Das zulässige Rechtsmittel (§§ 27 Abs. 1, 29 Abs. 1 Satz 1 und 2 FGG) hat in der Sache einen vorläufigen Erfolg. Die angefochtene Entscheidung beruht auf einer Verletzung des Gesetzes und kann deswegen keinen Bestand haben.

Die Ausführungen, mit denen die Beschwerdekammer das zweifelsfreie Vorliegen einer sittlichen Rechtfertigung im Sinne des § 1767 Abs. 1 BGB verneint hat, sind – da auf unzureichender Tatsachenermittlung beruhend – nicht frei von Rechtsfehlern.

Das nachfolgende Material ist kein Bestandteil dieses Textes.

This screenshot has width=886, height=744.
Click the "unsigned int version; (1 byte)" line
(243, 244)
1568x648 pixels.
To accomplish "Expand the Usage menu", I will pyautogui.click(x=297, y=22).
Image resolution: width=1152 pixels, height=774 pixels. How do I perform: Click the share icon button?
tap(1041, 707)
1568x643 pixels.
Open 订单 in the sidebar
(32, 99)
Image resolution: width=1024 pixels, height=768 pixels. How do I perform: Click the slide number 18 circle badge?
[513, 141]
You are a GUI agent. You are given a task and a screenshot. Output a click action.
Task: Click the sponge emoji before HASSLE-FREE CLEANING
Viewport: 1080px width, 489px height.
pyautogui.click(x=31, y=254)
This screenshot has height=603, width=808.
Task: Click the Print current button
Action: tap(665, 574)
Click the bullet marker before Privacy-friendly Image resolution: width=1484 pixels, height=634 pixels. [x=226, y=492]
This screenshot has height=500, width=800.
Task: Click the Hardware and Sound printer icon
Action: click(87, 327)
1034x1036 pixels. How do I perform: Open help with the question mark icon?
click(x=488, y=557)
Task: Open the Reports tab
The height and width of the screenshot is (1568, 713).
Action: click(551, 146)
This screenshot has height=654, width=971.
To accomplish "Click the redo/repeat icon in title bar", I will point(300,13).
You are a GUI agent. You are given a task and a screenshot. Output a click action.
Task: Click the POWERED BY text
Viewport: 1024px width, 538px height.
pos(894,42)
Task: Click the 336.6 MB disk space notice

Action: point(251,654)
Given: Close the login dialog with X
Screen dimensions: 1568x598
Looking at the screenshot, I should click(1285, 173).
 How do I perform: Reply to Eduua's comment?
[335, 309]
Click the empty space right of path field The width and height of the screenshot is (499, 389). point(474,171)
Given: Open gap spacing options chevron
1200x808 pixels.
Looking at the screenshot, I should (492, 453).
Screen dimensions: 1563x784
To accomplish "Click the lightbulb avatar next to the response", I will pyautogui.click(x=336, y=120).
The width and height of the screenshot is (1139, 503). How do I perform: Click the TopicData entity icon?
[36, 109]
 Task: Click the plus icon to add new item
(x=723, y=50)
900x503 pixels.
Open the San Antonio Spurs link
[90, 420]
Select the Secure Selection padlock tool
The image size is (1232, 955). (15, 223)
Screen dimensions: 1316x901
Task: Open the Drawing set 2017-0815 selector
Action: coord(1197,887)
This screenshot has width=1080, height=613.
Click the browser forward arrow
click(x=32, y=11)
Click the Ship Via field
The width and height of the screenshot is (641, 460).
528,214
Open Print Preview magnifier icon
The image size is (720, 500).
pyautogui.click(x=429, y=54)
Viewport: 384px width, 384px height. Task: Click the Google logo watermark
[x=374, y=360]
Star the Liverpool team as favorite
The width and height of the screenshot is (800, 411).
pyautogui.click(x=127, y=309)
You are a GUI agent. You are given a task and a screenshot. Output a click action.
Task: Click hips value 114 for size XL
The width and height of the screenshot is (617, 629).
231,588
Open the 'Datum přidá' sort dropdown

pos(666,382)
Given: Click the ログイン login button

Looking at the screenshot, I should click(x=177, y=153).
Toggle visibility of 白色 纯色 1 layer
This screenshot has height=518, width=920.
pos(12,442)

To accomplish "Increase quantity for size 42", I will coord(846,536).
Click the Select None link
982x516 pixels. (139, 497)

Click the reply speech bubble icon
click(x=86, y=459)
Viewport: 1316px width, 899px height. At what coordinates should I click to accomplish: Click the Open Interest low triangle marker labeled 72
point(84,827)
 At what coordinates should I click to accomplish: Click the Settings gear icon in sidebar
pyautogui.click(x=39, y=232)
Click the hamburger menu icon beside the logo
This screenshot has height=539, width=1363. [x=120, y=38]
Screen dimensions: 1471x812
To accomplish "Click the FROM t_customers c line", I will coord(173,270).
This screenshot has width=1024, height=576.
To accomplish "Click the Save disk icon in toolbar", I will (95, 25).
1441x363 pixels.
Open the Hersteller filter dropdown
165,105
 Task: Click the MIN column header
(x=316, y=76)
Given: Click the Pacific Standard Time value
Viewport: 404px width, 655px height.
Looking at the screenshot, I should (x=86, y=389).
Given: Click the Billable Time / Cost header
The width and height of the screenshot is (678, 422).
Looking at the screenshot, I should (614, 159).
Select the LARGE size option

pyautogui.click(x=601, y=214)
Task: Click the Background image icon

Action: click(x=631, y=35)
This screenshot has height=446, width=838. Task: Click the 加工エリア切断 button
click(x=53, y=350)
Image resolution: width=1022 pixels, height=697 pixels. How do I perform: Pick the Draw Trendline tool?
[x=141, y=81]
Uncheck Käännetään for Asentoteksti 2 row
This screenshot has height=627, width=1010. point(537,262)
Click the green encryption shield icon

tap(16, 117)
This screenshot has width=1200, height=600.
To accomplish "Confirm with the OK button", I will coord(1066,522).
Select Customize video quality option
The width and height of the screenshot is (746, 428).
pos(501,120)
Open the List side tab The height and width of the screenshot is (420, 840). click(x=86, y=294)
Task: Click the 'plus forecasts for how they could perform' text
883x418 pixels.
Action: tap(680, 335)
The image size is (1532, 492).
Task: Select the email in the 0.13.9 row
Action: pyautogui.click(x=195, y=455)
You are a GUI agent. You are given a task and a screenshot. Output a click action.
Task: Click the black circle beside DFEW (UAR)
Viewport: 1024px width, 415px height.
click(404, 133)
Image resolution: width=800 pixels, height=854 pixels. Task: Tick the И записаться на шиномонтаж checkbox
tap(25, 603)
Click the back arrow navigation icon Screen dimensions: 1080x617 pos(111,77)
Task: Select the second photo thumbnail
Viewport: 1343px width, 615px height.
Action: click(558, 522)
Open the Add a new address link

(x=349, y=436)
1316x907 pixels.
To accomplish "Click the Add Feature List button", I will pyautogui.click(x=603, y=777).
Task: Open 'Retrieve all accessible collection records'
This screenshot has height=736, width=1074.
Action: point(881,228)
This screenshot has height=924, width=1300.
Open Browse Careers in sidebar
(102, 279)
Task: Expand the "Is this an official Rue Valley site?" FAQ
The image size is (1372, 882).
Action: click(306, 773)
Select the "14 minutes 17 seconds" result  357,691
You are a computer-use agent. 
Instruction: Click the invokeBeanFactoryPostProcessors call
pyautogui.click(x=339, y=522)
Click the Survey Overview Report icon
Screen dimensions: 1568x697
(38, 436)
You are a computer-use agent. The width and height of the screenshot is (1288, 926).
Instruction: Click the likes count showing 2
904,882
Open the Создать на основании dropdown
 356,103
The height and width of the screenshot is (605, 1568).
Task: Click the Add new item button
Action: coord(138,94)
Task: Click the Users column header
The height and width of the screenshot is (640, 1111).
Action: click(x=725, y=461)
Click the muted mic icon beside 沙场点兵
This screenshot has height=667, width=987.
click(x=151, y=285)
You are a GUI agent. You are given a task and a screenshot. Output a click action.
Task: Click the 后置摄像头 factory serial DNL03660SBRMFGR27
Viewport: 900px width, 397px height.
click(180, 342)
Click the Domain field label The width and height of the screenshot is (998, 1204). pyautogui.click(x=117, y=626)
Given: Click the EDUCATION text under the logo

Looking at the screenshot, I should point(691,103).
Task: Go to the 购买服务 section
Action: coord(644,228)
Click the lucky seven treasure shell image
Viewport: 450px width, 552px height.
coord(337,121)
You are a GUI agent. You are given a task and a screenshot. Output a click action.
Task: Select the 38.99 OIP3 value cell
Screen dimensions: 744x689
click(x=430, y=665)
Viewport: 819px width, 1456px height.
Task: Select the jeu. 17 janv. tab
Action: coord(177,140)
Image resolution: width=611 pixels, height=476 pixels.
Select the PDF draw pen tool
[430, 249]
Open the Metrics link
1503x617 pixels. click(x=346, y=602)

Nach § 561 ZPO, der gemäß § 27 Abs. 1 Satz 2 FGG entsprechend anwendbar ist, sind für die Entscheidung des Gerichts der weiteren Beschwerde die in der angefochtenen Entscheidung festgestellten Tatsachen und der Sachverhalt zur Zeit des Erlasses der Entscheidung des Beschwerdegerichts maßgebend. Eine Nachprüfung von tatsächlichen Verhältnissen ist dem Gericht der weiteren Beschwerde verwehrt. Die Tatsachenwürdigung ist aber dahin nachprüfbar, ob die Richter der Vorinstanz den maßgebenden Sachverhalt erforscht (§ 12 FGG), bei der Erörterung des Beweisstoffes alle wesentlichen Umstände berücksichtigt (§ 25 FGG) und hierbei nicht gegen gesetzliche Beweisre...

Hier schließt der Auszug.